Wieso unterstellt man Fibromyalgiepatienten immer wieder psychische Probleme?

Aktualisiert: 9. Sept.


Massage im Schulterblattbereich
Fibromyalgie Leitsymptom generalisierte Muskelschmerzen (Bild Pixabay)

Nach meiner Meinung ist das ein Riesenproblem in der Medizin.


In der Zeit nachdem ich meine Ausbildung absolviert hatte hat die psychosomatische Medizin immer mehr an Einfluss gewonnen.


Tatsache ist, dass der größte Teil der Ärzte, genau so wie die schulmedizinische Lehre, die ja die Ausbildung der ganzen Medizinergenerationen verantwortet, überhaupt keine Ahnung haben, wie chronische Krankheiten entstehen und was die Auslöser dafür sind. Man weiß natürlich, dass z.B. eine Parkinsonerkrankung mit Veränderungen in einer bestimmten Hirnregion (Substantia nigra) verknüpft ist, aber man weiß überhaupt nicht warum der eine Patient eine bestimmte Krankheit entwickelt und ein anderer nicht. Wie ein Reflex wird dann, wenn man nicht mehr weiter weiß die Psychomedizin aus der Kiste geholt. Man weiß sich als Arzt damit gut im Mainstream aufgehoben. Nur, dem Patienten hilft das kein bißchen weiter.

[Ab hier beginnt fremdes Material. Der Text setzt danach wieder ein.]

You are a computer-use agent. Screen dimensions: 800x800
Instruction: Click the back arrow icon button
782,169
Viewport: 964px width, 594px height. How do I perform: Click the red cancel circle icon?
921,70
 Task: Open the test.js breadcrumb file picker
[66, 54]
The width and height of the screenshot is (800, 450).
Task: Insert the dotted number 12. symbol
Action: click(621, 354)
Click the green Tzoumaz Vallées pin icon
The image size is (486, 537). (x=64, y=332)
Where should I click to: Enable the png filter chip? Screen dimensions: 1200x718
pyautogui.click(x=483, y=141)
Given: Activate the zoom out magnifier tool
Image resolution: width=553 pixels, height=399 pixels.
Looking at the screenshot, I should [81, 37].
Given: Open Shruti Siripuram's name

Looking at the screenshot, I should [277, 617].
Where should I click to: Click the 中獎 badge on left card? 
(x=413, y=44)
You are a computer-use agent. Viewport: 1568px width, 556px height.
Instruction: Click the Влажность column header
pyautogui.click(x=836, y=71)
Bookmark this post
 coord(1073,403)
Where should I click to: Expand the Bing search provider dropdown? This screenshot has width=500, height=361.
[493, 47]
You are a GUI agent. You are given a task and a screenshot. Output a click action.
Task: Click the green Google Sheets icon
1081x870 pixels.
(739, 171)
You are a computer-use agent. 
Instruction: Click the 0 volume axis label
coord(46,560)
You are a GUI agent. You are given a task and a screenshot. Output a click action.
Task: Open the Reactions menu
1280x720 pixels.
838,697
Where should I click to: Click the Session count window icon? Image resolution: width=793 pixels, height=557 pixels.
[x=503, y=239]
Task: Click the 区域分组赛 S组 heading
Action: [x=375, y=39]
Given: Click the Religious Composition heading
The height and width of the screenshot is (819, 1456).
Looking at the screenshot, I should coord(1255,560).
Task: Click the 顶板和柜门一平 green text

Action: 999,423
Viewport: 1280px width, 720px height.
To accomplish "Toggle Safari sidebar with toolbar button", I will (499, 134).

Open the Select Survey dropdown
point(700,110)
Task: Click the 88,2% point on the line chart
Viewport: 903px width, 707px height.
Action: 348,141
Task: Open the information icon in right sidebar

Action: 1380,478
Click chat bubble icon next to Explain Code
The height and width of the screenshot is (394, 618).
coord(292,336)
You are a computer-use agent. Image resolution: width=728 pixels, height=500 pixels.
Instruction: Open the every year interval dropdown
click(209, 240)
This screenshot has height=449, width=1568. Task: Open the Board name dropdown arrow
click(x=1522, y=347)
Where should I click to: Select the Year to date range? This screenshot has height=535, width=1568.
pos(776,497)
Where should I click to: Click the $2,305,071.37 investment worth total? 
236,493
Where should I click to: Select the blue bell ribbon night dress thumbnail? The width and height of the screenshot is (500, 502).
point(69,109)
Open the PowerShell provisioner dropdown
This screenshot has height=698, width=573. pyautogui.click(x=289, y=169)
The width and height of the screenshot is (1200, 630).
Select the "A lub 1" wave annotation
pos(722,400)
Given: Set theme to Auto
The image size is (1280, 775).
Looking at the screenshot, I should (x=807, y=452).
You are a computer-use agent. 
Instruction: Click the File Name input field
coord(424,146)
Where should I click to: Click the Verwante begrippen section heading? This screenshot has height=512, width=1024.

Wenn ein Arzt etwas nicht weiß und dem Patienten gegenüber zugibt ist das in meinen Augen keine Schande, sondern zeugt von Ehrlichkeit. Das Schlimme an dem Psychoreflex ist in meinen Augen folgendes: Der Patient hat ein Problem, ist verzweifelt und wendet sich vertrauensvoll an den Arzt. Schlimm genug, dass er ihm nicht helfen kann. Aber man verschlimmert die Situation für den Patienten noch, indem man ihm in wohlgesetzten Worten vermittelt, dass er wahrscheinlich eine Psychomacke hat, was natürlich in den allermeisten Fällen überhaupt nicht stimmt.


Das Problem ist der Arzt, das Nichtwissen der Schulmedizin und vor allem das man das nicht ehrlich zugibt.